View Full Version : 720 x 480 - quick question


Paul M Roberts
March 4th, 2006, 02:22 PM
Just captured from the PDX10 a series of clips using Adobe Premiere Pro 1.5 - used the default widescreen capture mode of 720 x 480. When I viewed the captured files in Windows MP - it didn't look quite right (but pretty close). Close but not the exact aspect ratio that I enjoyed in the preview screen. Does this mean I have to manually adjust the widescreen frame size setting in the Capture options - or is this something that works itself out when I use a codec and export the files after I have edited this footage?
Thanks!!

Paul M Roberts
March 4th, 2006, 02:30 PM
Should it not be 854 x 480?

Robert M Wright
March 4th, 2006, 07:36 PM
Windows Media Player (and most Windows players) pretty much ignore aspect ratio information in an AVI container, so you wind up viewing at a square pixel aspect.

Boyd Ostroff
March 4th, 2006, 07:48 PM
I use the Mac, but things are pretty much the same there. All DV is 720x480, but if you're working in 16:9 mode it's up to your playback device to stretch it out into the correct proportions. As Paul suggests, if you want to view it on a monitor with square pixels the correct size would be 854x480. However if you're sending it to a widescreen TV then the screen should "understand" to stretch the image all by itself.

Paul M Roberts
March 5th, 2006, 10:24 AM
Boyd - are you encouraging me to capture at 854 x 480 - knowing final output with be viewed on computer monitors only?
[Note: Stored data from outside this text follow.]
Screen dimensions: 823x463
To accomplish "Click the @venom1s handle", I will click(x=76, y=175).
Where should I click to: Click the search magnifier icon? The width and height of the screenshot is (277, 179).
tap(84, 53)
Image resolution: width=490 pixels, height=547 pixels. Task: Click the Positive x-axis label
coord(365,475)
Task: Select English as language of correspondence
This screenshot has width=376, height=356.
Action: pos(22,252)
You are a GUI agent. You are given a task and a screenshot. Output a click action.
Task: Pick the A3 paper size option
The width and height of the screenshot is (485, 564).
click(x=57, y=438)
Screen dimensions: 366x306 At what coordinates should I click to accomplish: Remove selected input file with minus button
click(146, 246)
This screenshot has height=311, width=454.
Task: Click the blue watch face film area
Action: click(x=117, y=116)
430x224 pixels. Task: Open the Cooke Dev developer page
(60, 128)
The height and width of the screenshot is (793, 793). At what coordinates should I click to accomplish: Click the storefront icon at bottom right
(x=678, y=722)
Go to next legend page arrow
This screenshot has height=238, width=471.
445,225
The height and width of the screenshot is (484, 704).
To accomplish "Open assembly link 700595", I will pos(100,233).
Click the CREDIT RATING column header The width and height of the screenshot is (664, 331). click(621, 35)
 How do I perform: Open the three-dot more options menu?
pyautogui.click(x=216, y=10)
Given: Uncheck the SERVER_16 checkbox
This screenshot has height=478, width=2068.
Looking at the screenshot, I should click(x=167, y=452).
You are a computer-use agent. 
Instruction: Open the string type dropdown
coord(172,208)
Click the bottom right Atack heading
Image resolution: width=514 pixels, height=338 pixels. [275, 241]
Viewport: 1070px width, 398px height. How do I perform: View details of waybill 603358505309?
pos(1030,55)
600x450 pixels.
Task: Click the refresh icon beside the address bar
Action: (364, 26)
Therefore I use 854 for web output and 720 for widescreen TV output - is this correct.
Thanks guys!
Paul

Boyd Ostroff
March 5th, 2006, 10:48 AM
I don't think you can *capture* as 854x480, because DV is 720x480. You would capture as 720x480 anamorphic 16:9. But if you need to make a version viewable on computers (like the web) you could export the finished video stretched to 854x480 (or anything in that proportion) and compress with the codec of your choice. But if you want people to watch it on TV then you need to leave it alone as 720x480 DV, and be sure it's flagged as anamorphic.

Since you're on the PC, I don't know what the specific settings are to accomplish this unfortunately.